▶ [GOAL OF THE EXERCISE] Print exactly the lines from the one containing "Click the Change tone feather icon" through the last line of the records below, both included, and nothing else; omit any pictures.

BEGIN

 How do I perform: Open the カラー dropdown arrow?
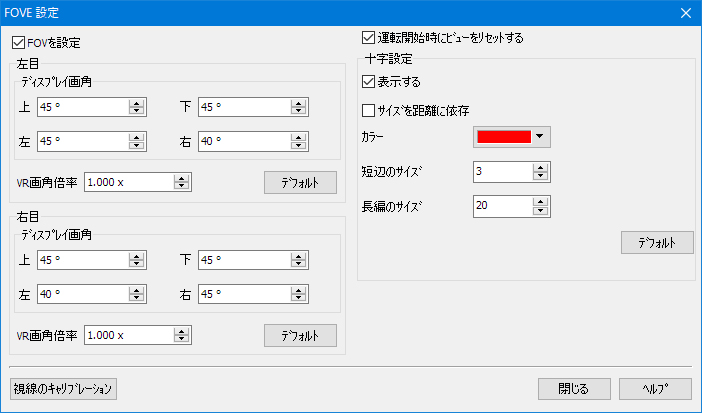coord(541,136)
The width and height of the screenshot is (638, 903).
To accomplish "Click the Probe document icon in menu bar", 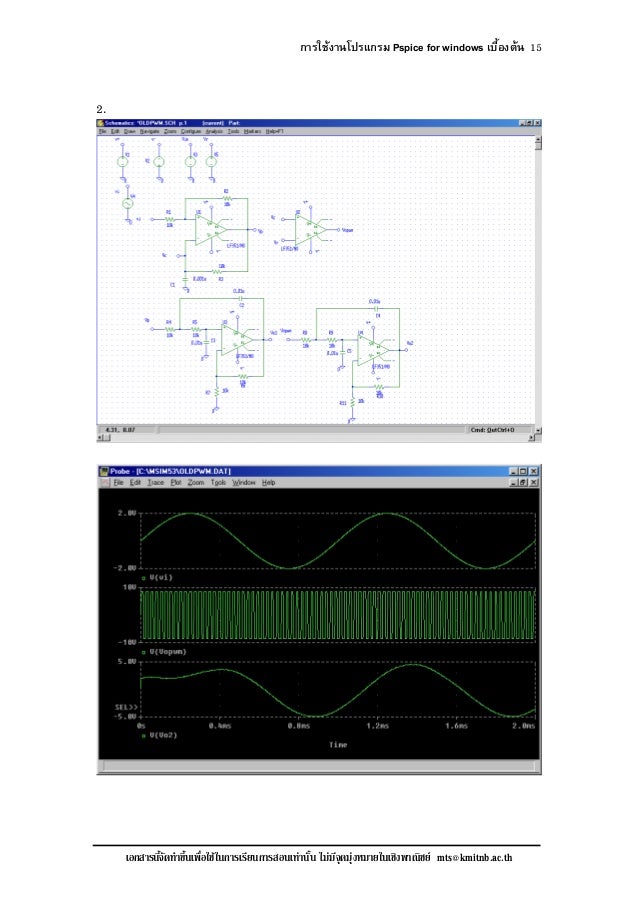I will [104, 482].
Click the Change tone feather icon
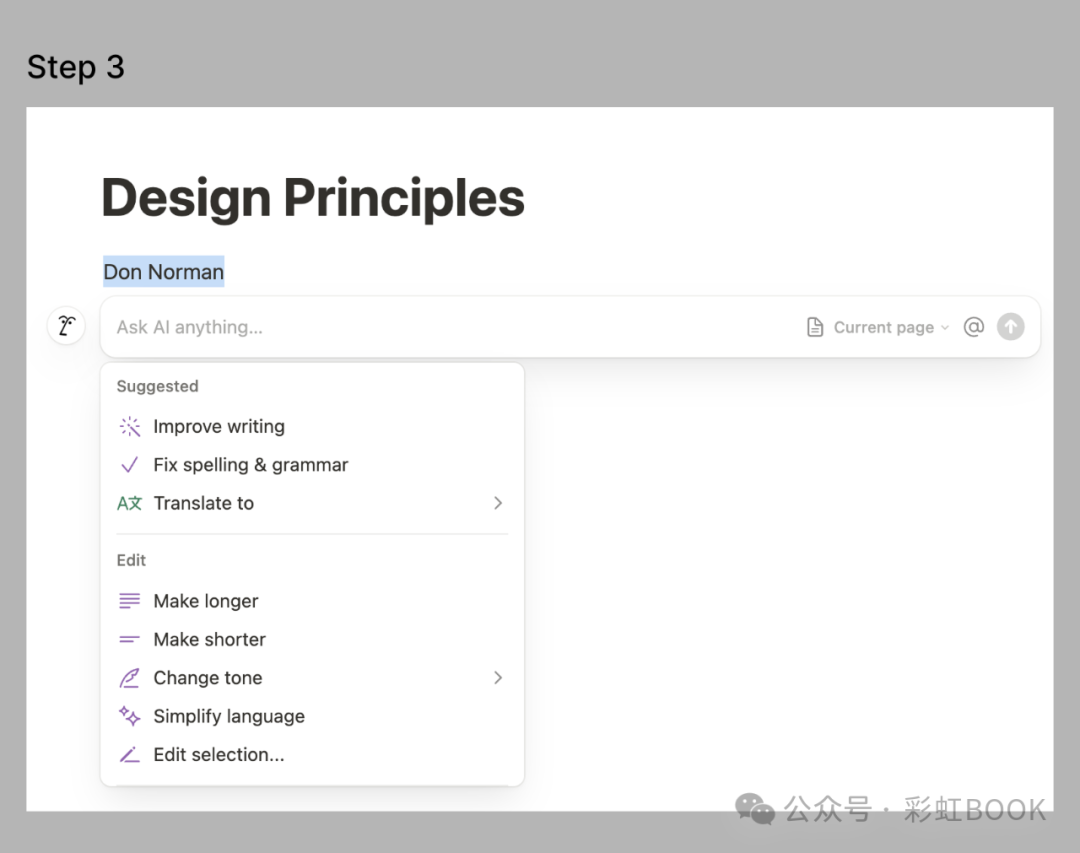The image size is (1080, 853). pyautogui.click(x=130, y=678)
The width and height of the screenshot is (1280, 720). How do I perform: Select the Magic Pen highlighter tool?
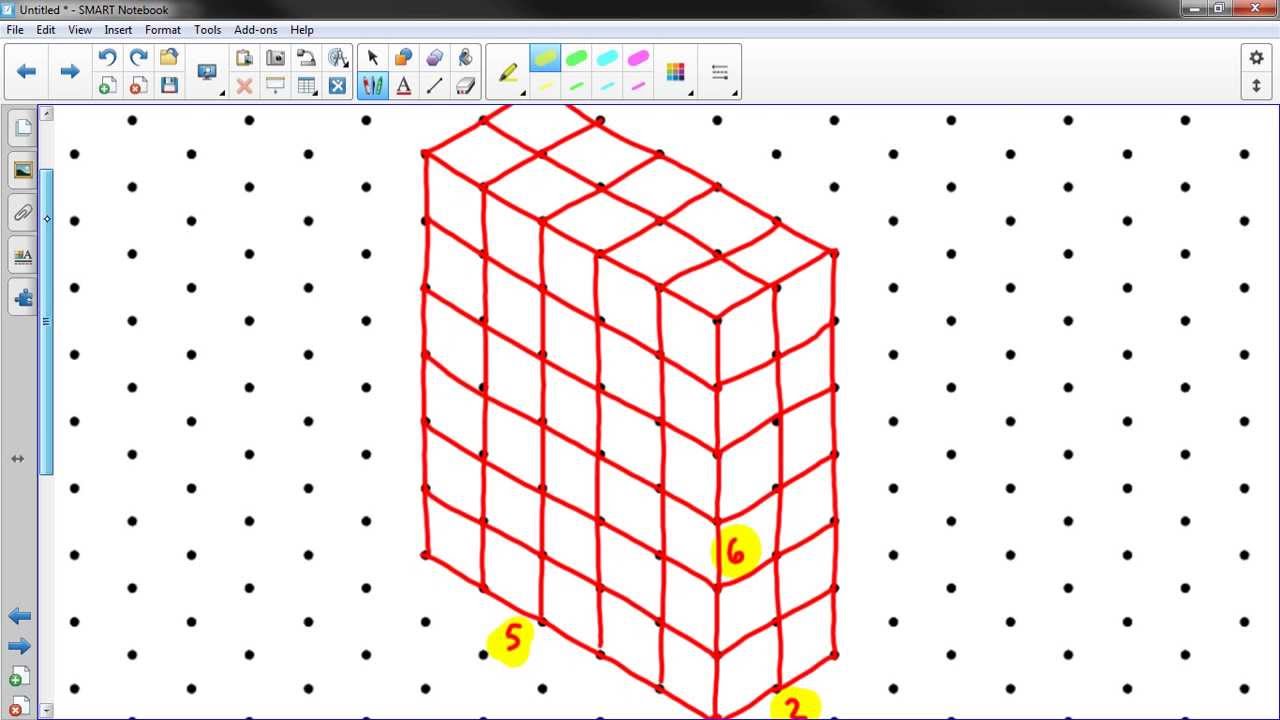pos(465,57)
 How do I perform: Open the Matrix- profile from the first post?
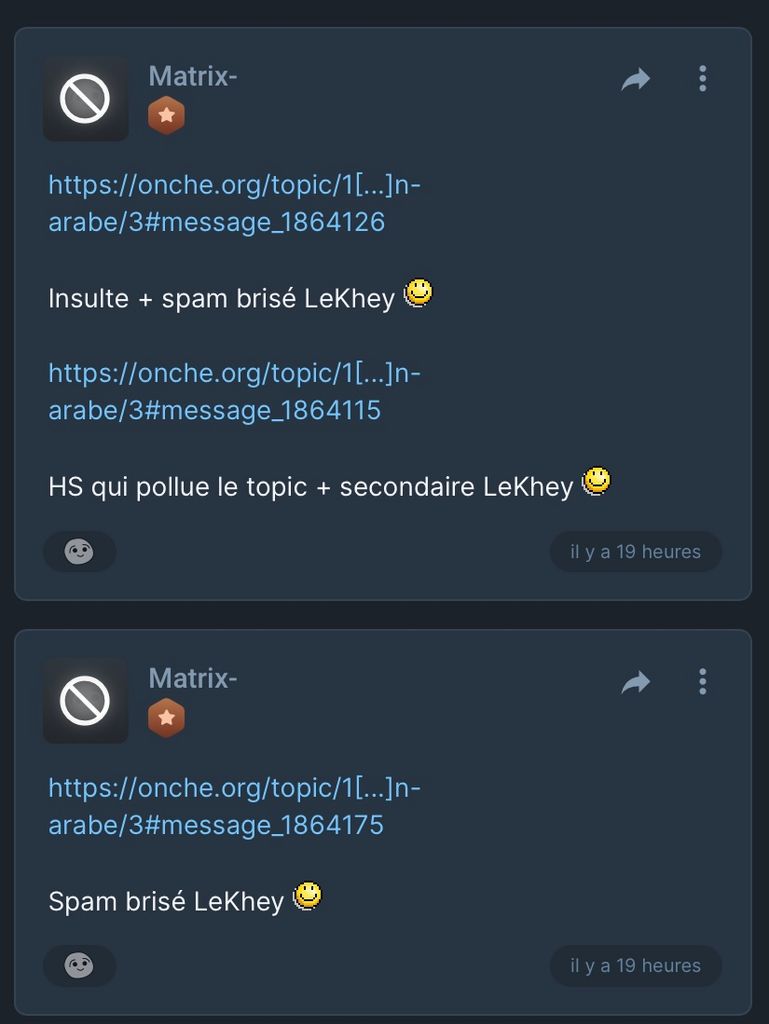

END

▶ [EXPECTED ANSWER]
Click the Change tone feather icon
The image size is (1080, 853). pyautogui.click(x=130, y=678)
The width and height of the screenshot is (1280, 720). How do I perform: Select the Magic Pen highlighter tool?
pos(465,57)
 How do I perform: Open the Matrix- profile from the first post?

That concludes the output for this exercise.